■ Task statement ■
Give back an exact copy of the lines in the records below, from the line that has "Where should I" through the line that has "Image resolution: width=1200", and nothing besides.

■ Excerpted records ■

= Beginning of Section =

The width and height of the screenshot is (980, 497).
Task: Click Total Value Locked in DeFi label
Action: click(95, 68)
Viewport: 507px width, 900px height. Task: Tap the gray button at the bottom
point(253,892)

= End of Section =
= Beginning of Section =

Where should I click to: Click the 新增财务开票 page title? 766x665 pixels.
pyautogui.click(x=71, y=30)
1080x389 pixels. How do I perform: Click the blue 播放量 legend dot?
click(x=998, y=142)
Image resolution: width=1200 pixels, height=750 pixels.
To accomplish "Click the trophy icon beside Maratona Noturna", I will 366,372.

= End of Section =

■ Solution to the problem ■
Where should I click to: Click the 新增财务开票 page title? 766x665 pixels.
pyautogui.click(x=71, y=30)
1080x389 pixels. How do I perform: Click the blue 播放量 legend dot?
click(x=998, y=142)
Image resolution: width=1200 pixels, height=750 pixels.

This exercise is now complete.